Editorial Transparency

Clutch Justice has covered Judge Michael Schipper’s sentencing record across multiple cases. All claims about Schipper’s conduct in this piece are drawn from court records, the published Court of Appeals decision in People v. Velasquez, the audio of the oral argument, and prior Clutch Justice reporting. Schipper is referenced here with his documented record: JTC-confirmed 2014 misconduct, MSC remand in Docket No. 167549, and a pattern of upward departures documented across multiple Barry County cases. He is not characterized beyond what that record supports. For the full archive, see the Judge Schipper tag and the Barry County tag.

Direct Answer

On April 17, 2025, Barry County Circuit Judge William Doherty resentenced Mr. Velasquez to time served, releasing him from the remaining two-year house arrest term that Judge Michael Schipper had imposed following the first remand. The Court of Appeals had barred Schipper from presiding over the resentencing after he twice departed from sentencing guidelines of 0-6 months — first imposing 36-60 months in prison, then on remand imposing 396 days plus 2 years of house arrest.
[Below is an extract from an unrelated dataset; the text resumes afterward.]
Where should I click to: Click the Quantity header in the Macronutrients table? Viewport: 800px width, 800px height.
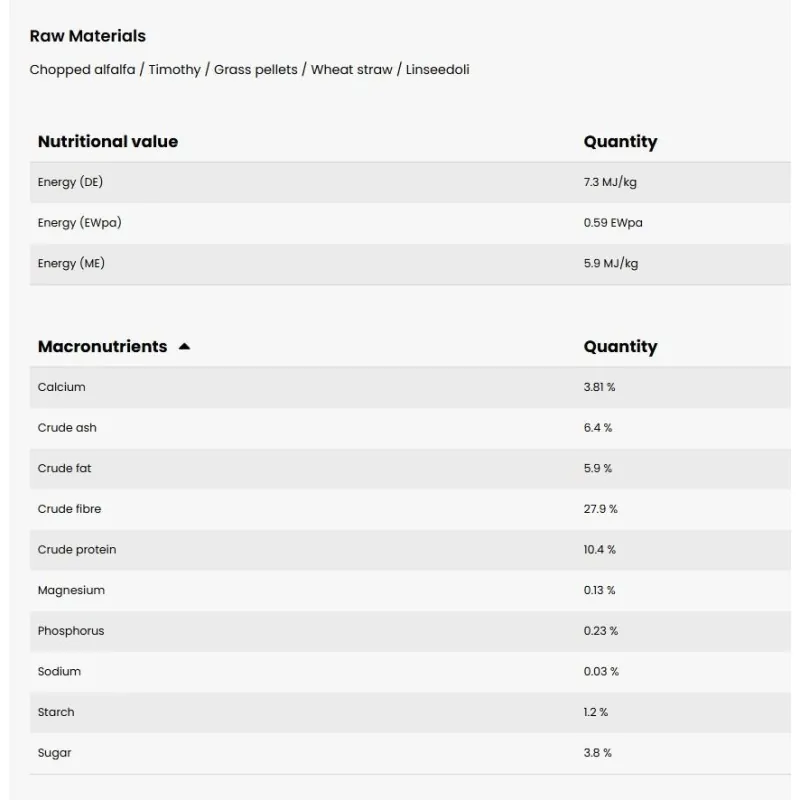[620, 347]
Judge Doherty’s time-served sentence is consistent with the Court of Appeals’ remand order and with the guidelines that should have governed the original sentence. The case required multiple rounds of appellate intervention before reaching a result that should have been reached at the outset.

Key Points
The Guidelines Mr. Velasquez had sentencing guidelines of 0-6 months. No upward departure was warranted on the face of those guidelines without a documented, articulated, and reviewable reason that survived appellate scrutiny. The original sentence of 36-60 months did not.
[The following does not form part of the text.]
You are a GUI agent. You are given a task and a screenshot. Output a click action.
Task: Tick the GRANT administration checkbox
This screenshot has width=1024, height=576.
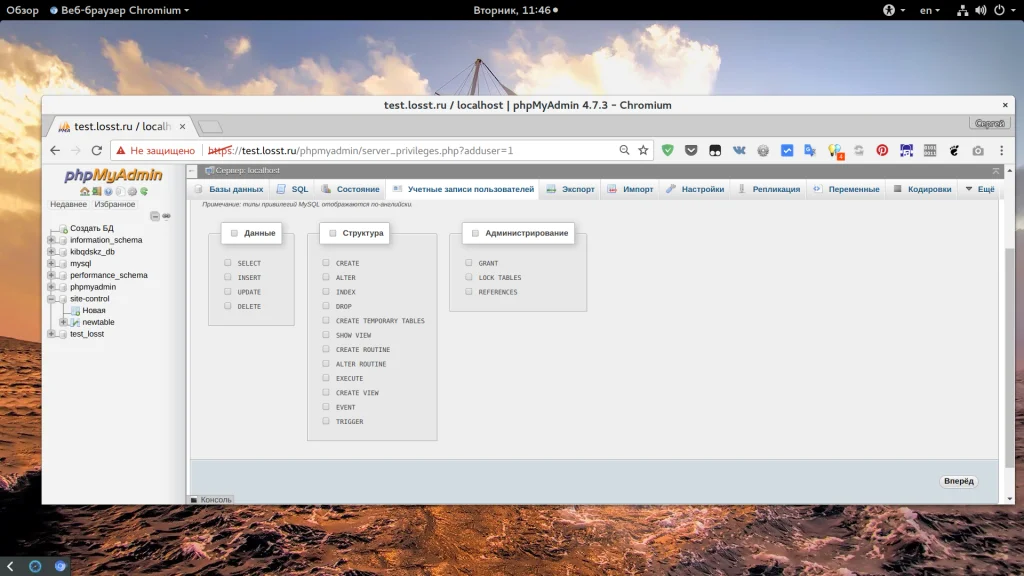tap(468, 263)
The Confession of Error During the appeal, the assistant prosecutor filed a Confession of Error acknowledging a broken plea bargain — a significant concession by the party that ordinarily opposes reversal. Broken plea deals have been a recurring feature of Schipper’s court, as prior Clutch Justice coverage has documented.
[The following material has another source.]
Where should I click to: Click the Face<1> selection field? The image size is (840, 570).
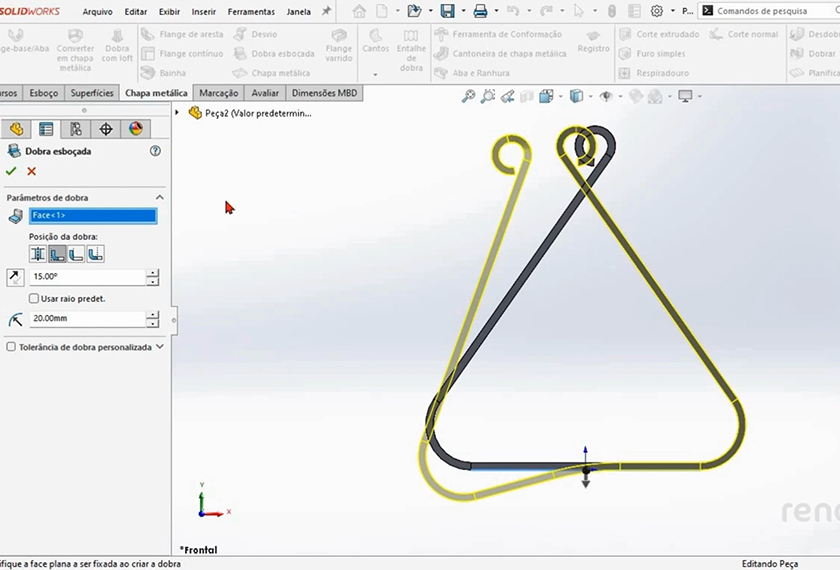coord(93,216)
The First Remand On remand, Schipper resentenced Velasquez to 396 days plus 2 years of house arrest. The sentencing guidelines remained 0-6 months. The Court of Appeals found this second sentence also inconsistent with the guidelines and its remand order.
Barred From Resentencing The Michigan Court of Appeals barred Schipper from presiding over the further resentencing — an unusual step reflecting the court’s assessment that the departure pattern in this specific case had exhausted the ordinary remand mechanism. The case was reassigned to Judge Doherty.
The Resolution Judge Doherty resentenced Velasquez to time served on April 17, 2025, releasing him from the remaining house arrest. The resolution is consistent with the Court of Appeals’ ruling. It required three resentencing proceedings, two appeals, and years of litigation to reach an outcome that the guidelines contemplated at the outset.
QuickFAQs
What were Velasquez’s sentencing guidelines?
0-6 months. Schipper’s original sentence was 36-60 months in prison. On first remand, Schipper imposed 396 days plus 2 years of house arrest — still outside the guidelines. Judge Doherty’s time-served sentence on second remand is within the guidelines range.
Why was Schipper barred from the resentencing?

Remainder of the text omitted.